A 12-year-old sexually intact male zoo-managed Sumatran tiger (Panthera tigris sumatrae) was evaluated for a 3-day history of vomiting, hyporexia, and lethargy. Radiographs were supportive of gastrointestinal obstruction, and an exploratory laparotomy was performed.
Diffuse tan foci were present on the liver parenchyma, and the tiger became icteric throughout the procedure. Hepatic histopathology and immunohistochemistry resulted in a diagnosis of leptospirosis. Serum microagglutination testing for Leptospira spp antibody titers were positive for L kirschneri serovar Grippotyphosa, rising from 1:400 to 1:3,200 in 2 days.
TREATMENT AND OUTCOME
The tiger was treated with antimicrobials, ursodiol, and mirtazapine, and increased biosecurity measures were instituted. Free-ranging wildlife on grounds were trapped, euthanized, and submitted for necropsy to screen for disease vectors.
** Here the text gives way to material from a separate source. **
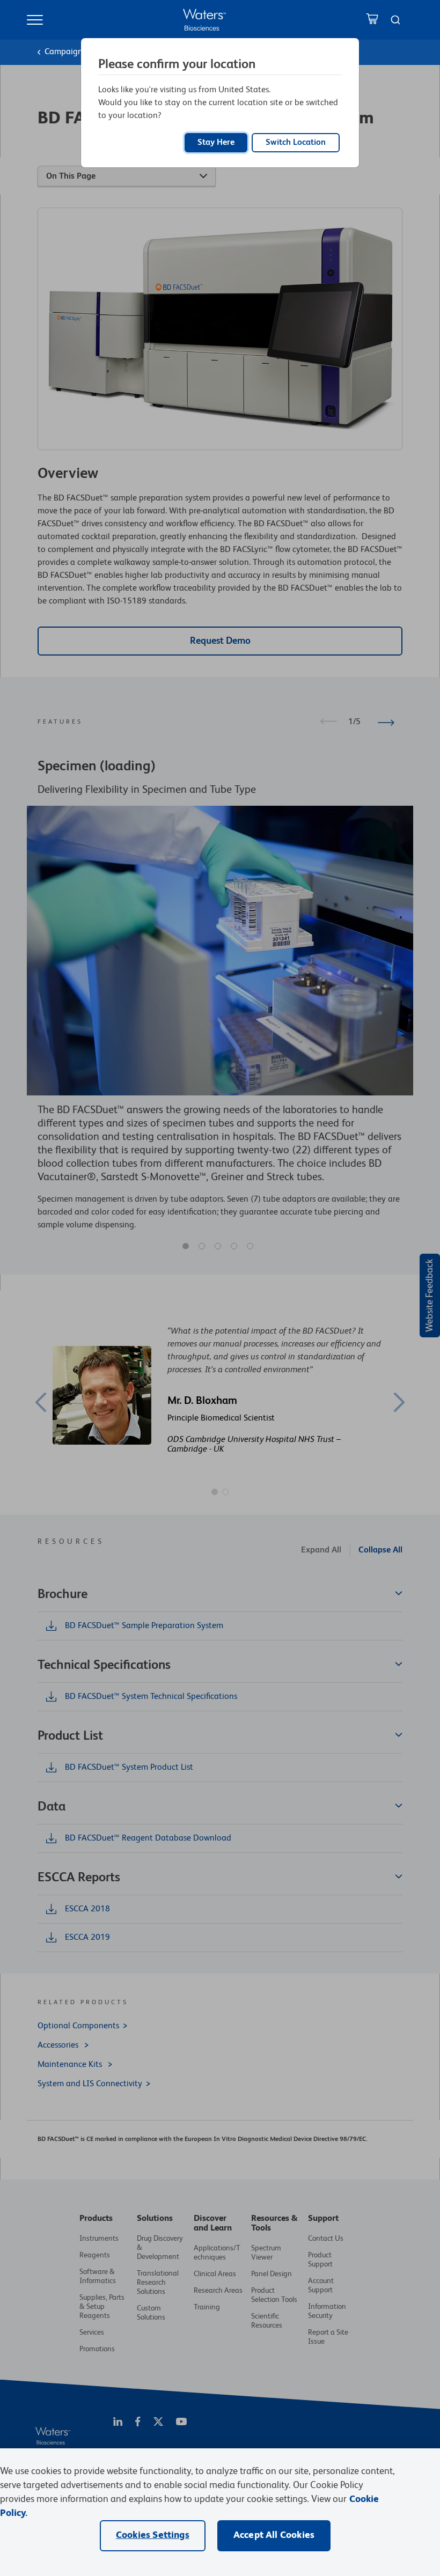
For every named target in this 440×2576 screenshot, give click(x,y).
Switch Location (296, 142)
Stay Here (215, 142)
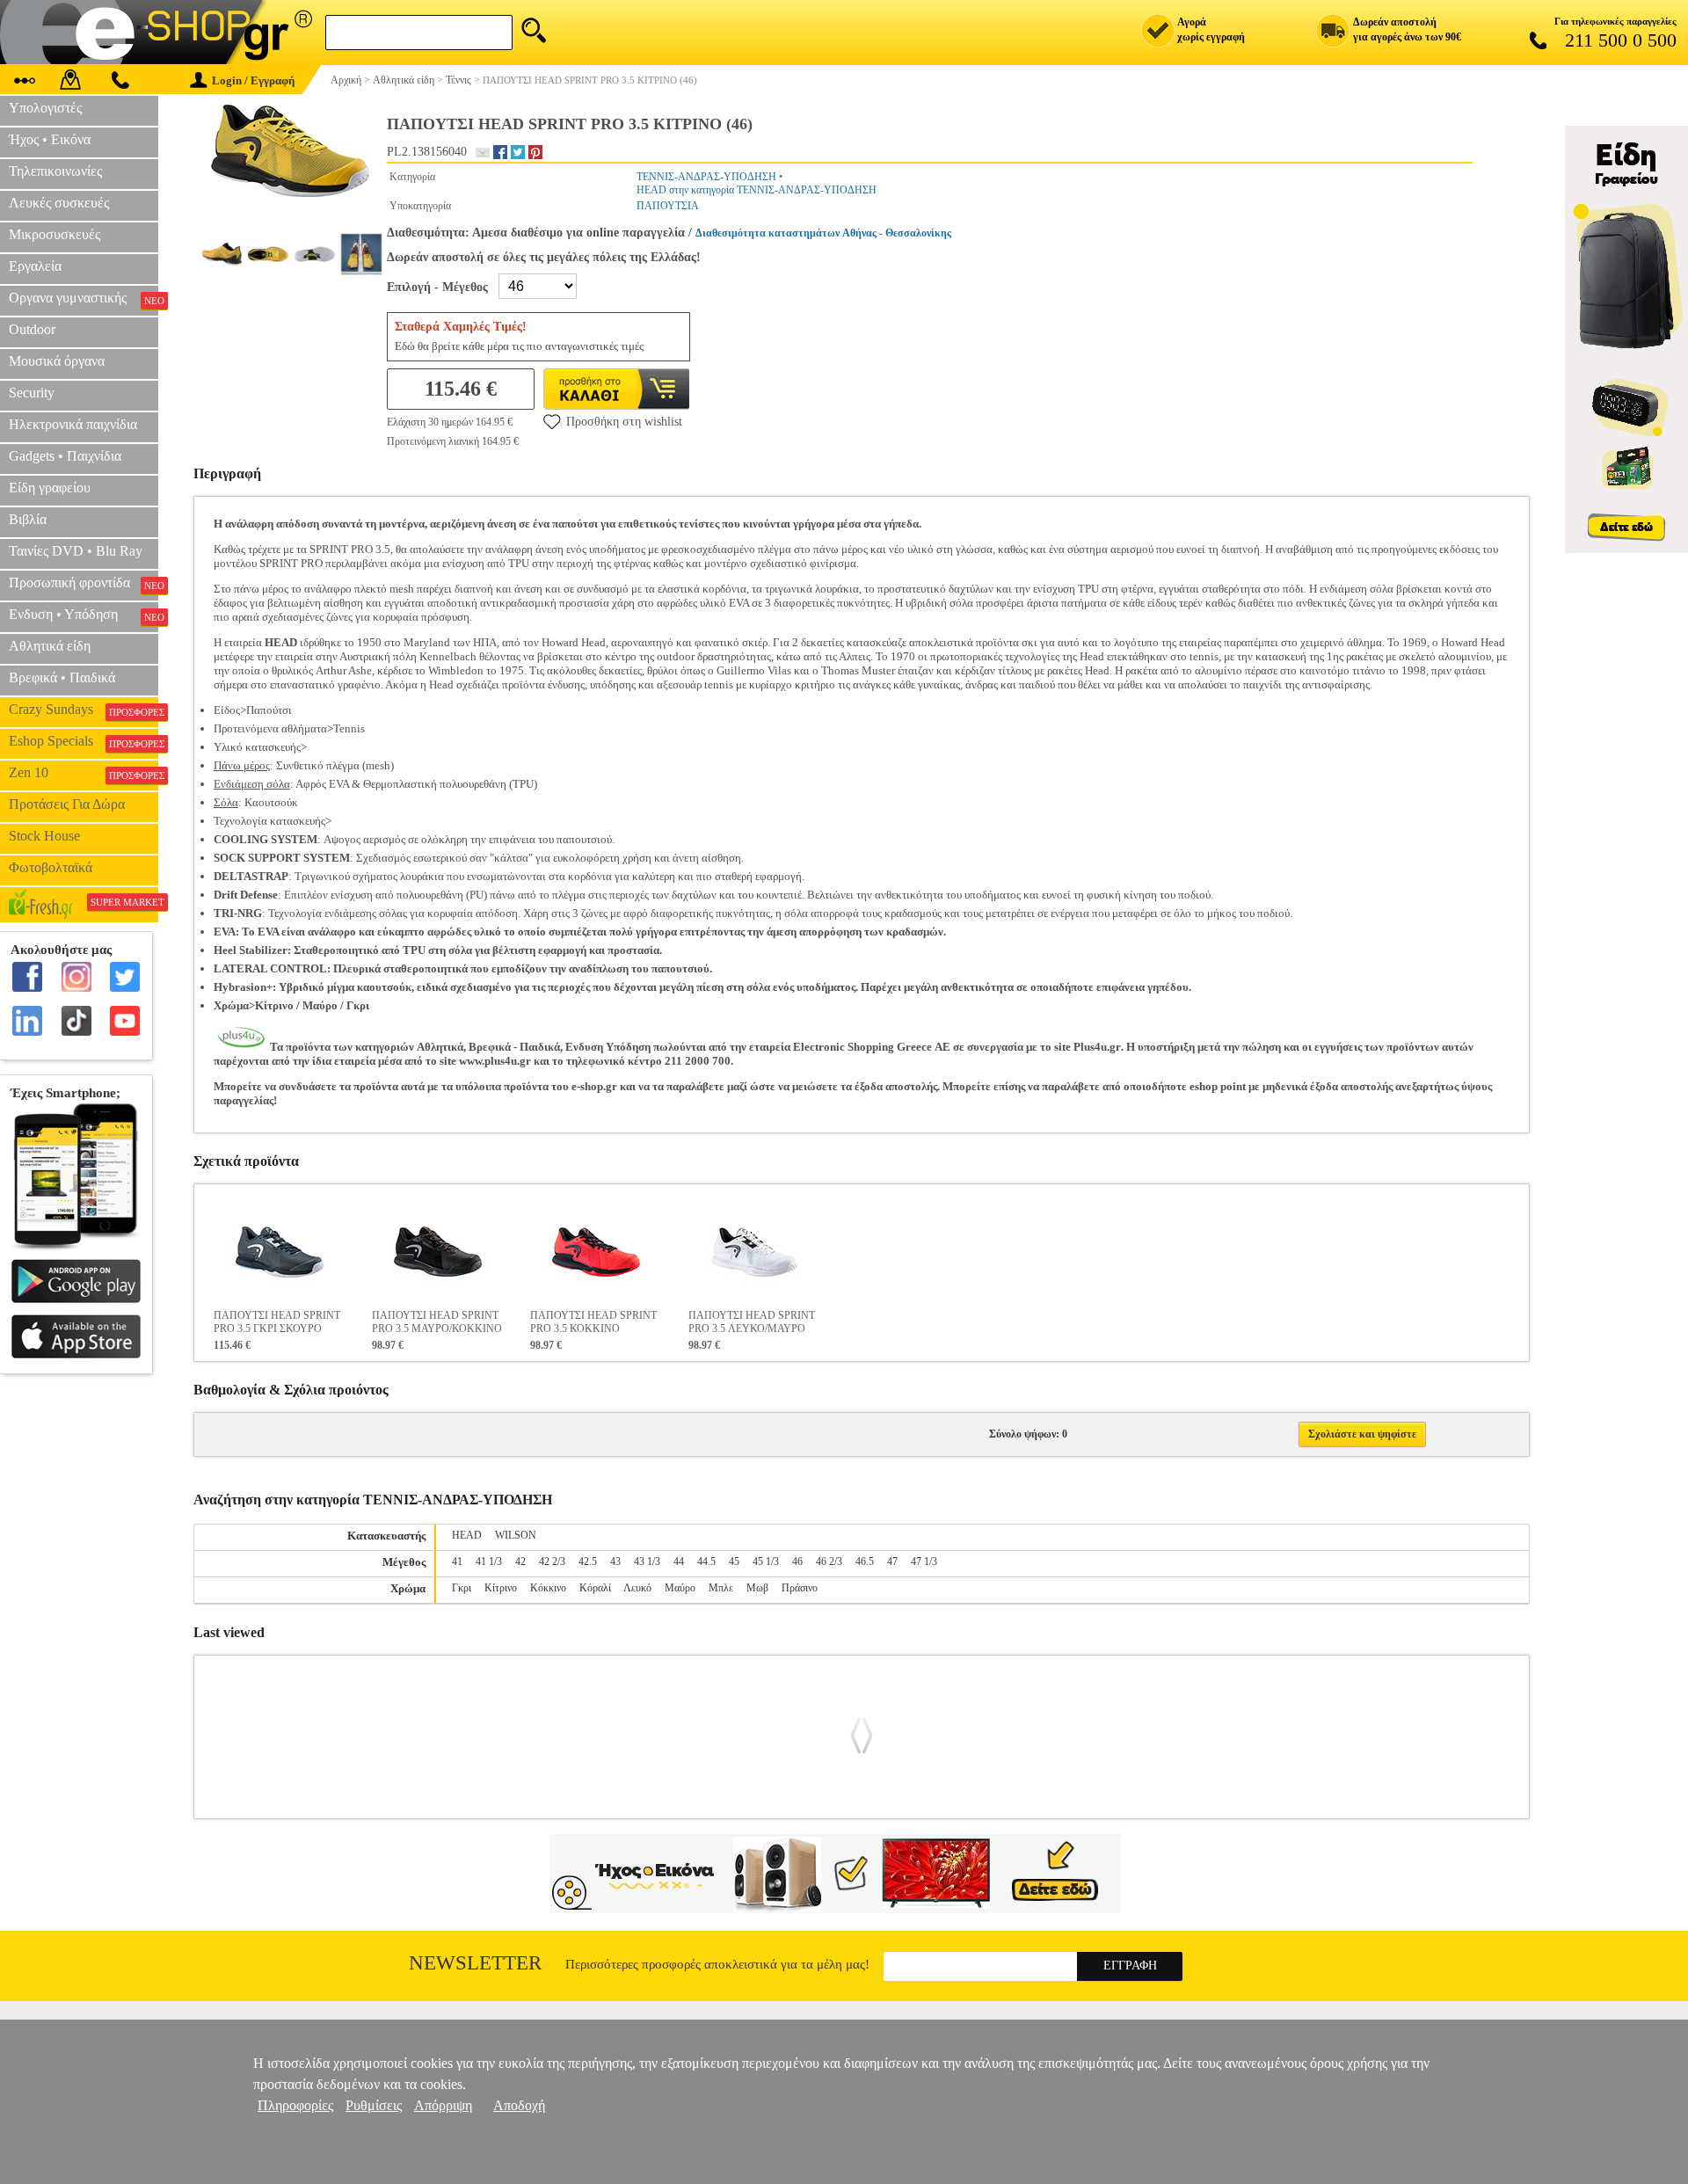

The tiger’s urine was intermittently opportunistically collected from the enclosure and remained PCR assay negative for Leptospira spp until being positive once again on day 595. Although the tiger was without clinical signs at that time, antimicrobial therapy and increased biosecurity protocols were instituted a second time until urinary Leptospira shedding was confirmed to have stopped. By 1,071 days after initial presentation, the tiger remained nonclinical, with no additional urinary shedding episodes.
While domestic and nondomestic free-ranging felids have been reported as subclinical Leptospira spp carriers, this report indicates the clinical importance of leptospirosis when a tiger presents with generalized gastrointestinal signs and icterus. Due to the zoonotic potential, biosecurity measures are necessary. This patient had a clinically successful outcome with antimicrobial therapy and supportive care.